April 6, 2007 @ 5:03 am | Comment
18 By lirelou
Chris Cocks “Fireforce” gives a good view of Rhodesia during the war, and has an interesting vignette concerning a hard-scrabble Afrikaaner family on one not very wealthy farm. It reminded me that much of Rhodesia’s farmland had been converted from bush rather than seized from the local indigenous population, as is the general supposition. The Africans were ancillary to the national economy that developed because they were pastoralists and subsistance farmers. As their numbers grew, thanks in part to governmental health programs, and they became more educated, they naturally questioned why it was that the whites had such (relative) wealth compared to themselves. For some, marxism offered the better explanation, and Lenin and Mao offered a road to power. Unfortunately, this road to power included the strategy of targeting the government infrastructure, to include (indigenous) community leaders, schoolteachers, technicians, etc.. Thus, the manner in which the war itself was waged unnecessarily set their country back by decades. In this regard, Zimbabwe shares some parallels with China and Vietnam. When Mugabe first arrived in power, he appeared to realize that keeping the Whites was in Zimbabwe’s best interest. Unfortunately, that approach fell by the wayside as he maneuvered to keep himself in power. The Economist ran a recent article on Mugabe that paints a somewhat sympathetic, but not supportive, picture of the man. Despite his appearance, he is apparently not some Black Hitler goon, but a highly intelligent and hard-working man who is fixated upon remaining in power, no matter what the cost. Somewhat reminiscent of Gabriel Garcia-Marques’ dictator in “The Autumn of the Patriarch”. And that is certainly a universal personality, rather than some peculiarly African institution. Tellingly, they note that while he is unrestrained in dealing with opponents, he never allowed Ian Smith, the former Prime Minister of Rhodesia, to be threatened. Smith remained in the country until two years ago, when he moved to South Africa.

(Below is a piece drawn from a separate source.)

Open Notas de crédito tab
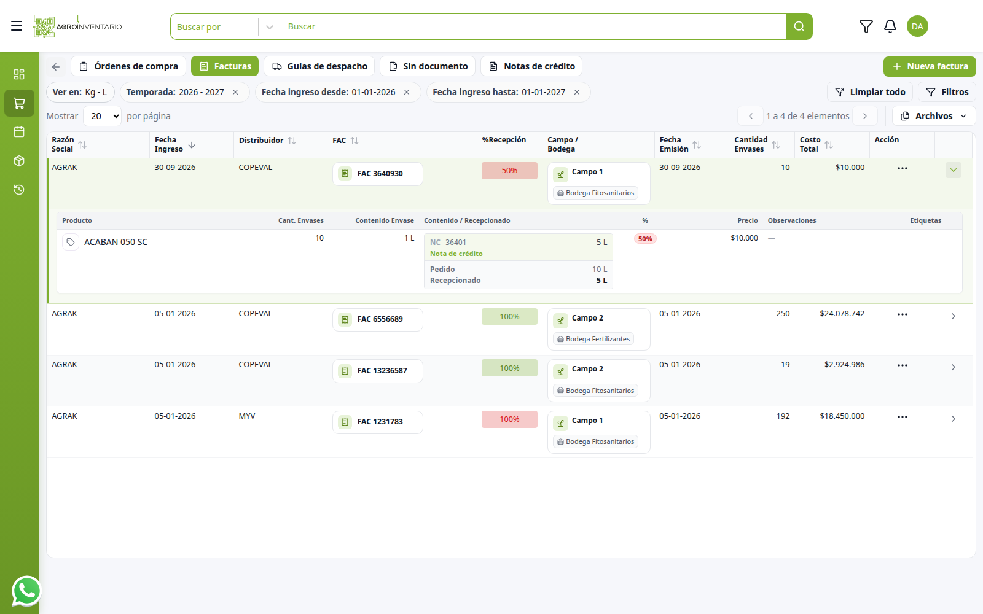This screenshot has width=983, height=614. pos(532,66)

April 6, 2007 @ 10:37 am | Comment
19 By ferins
bad tangible and sociopolitical infrastructure, that was messed up by colonialism for a bit; and then worsened as leadership changed
April 6, 2007 @ 11:14 am | Comment
20 By nausicaa
The anti-West (whatever that means, guess we’re dealing with abstractions here) strain to African identity politics is hardly anything new. See the Non-aligned Movement of the 70’s.
It is harsh and unfair to say that the west doesn’t want to help find a solution to africa’s woes, or is unwilling to admit its role in the current problem. if the west was really uninterested why all the aid and the presence of ngos in africa? what about the campaign to get rid of poverty? there is a plurality of voices about africa in the west, let alone in africa.
True, but the overall failure of the IMF’s structural adjustment programs for Africa have disillusioned many and fueled no small amount of resentment against the Western model of development (I know, I know – more abstractions), I think. That adds to the already potent mix of black nationalism and post-colonialization hang-ups.